Iakov Levi
Marino
Marini and
“The Coachmaker’s Three Daughters” (Le tre figlie
May
30, 2006
We use up too much artistry in our dreams - and therefore often are impoverished during the day.
(F.Nietzsche, II Human All Too Human, 194)
Freud has
shown that the number 3 is the symbol of the penis[1].
Therefore, three women are equivalent to a female penis, which in
children’s
fantasy is like the one of the male. In Western mythology the
representation of
three women recurs in an obsessive way peculiar to a neurotic symptom.
It is
the expression of the rooted unconscious conviction that the woman
possesses,
or had possessed in the past, a penis similar to that of the male. The
obsessive repetition relieves through the process of catharsis the
anxiety
suffered at the stressful discovery of its absence, which did activate
the
child own castration anxiety.
However, in
Marini’s painting there is something more; one of the three women wears
a sock.
Jean
Baudrillard, dealing with the strip-tease, writes:
…when she is naked she
is much
more adorned than when she is dressed […]. She wears gloves, which cut her arms.
She wears
green, red, or black socks, which also cut her
legs at the level of the thigh […]
The body that the woman worships
through a sophisticated manipulation, and through an intensive
narcissistic
discipline without any weakness, transforms her and her sacred body
itself into
a living penis, which represents the woman’s castration. To be
castrated means
to be covered with phallic symbols. The woman is covered with them, and
she is
constrained into transforming herself into a living penis, if she
aspires to be
desired [2] .
Therefore, the
sock cutting the woman’s leg represents also her own
castration, as in
every hint which associates with “cuts” and “cutting”. It is not casual
that in
the painting the woman wearing the sock is represented with her back
turned to
the spectator, at difference with the other two women, and she does not
shows
her genital like her two companions. The castration’s symbol equivalent
to the
lack of a penis is already expressed by the “cutting” of the sock.
Furthermore,
the third woman, showing a “cut” (the sock cutting her leg), explains
the lack
of a penis in the other two women: “They do not have a penis because
it was
cut”.
Works of
arts are like dreams.
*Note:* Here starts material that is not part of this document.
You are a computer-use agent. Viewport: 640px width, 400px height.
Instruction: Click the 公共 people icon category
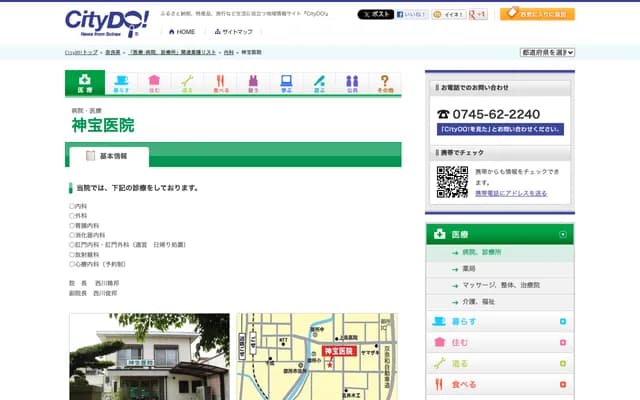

They “explain” through the associative link
between the
different elements. As Freud said, our unconscious knows no grammar. If
it wants
to deliver a message, it works by associating components. It does not
use
particles, symbols of denials or other grammatical devices. The first
two women
display a female genital lacking a penis, and
the third
woman explains what happened: it was cut.
The child,
when he discovers the lack of a penis in the woman, side by side with a
tentative of denial, he also gives to himself an explanation that the
father
was responsible for that mutilation[3].
He cut her member, and in this way he “made” of her a woman[4].
Facing Marini’s
painting, the spectator is confronted with an unconscious
content, which was repressed, but was also pressing for recognition.
This work
of art speaks to him to the degree in which this content was indeed
pressing
for recognition. If the repression is total and completely successful,
this
great work of art hardly says anything to him.
However, if the
energetic investment is still active, the work of art will deliver a relief from the sufferance
inherent
to the process of active repression. Seeing outside what is pressing
inside ourselves
represents a relief, even if there is no conscious realization, and
the all
process is worked in the underground. Consciousness may be aware only
of the
subsequent enjoyment.
The enjoyment of a
work of art is a function of its capability to bring
relief to the sufferance inherent to the energetic effort invested in
order to repress
psychic contents charged with anxiety. It can be done only through the
vehicle
of a language that can be understood by our unconscious. This language
is the
music of the work of art, and as such communicates directly from
unconscious to
unconscious. The language, namely the lines, the forms, the colours of the painting are
the
notes of that music. Without it, it will lack the
catharsis' vehicle. Our
unconscious does not understand words, but their music, the tune
accompanying them. If we praise a child by
a threatening voice, the child does not understand the praise but the
threat.
Therefore, it is the tune of the work of art, which expresses the true
contents, namely the sentiment. If the tune is artificial and not
sincere,
there is a shortcut in the communication, which results in an isolation
of the sentiment. The work of art is not
such,
but only a declaration, and no relief can be expected.
Marini’s “Le tre
figlie
”The Coachmaker’s Three Daughters” reminds the archaic phallic triads of Greek mythology: the Erinnyes, the Harpies, the Graiae, and particularly the Gorgons.
The archaic inference
The most famous among the Gorgons was Medusa, who was decapitated – castrated by the hero Perseus (See: S. Freud, Medusa's Head, 1940). Here we have a Greek marble dating 600 B.C. representing Medusa, to day at the Museum of the Acropolis in Athens, which seems to have inspired Marini for his painting.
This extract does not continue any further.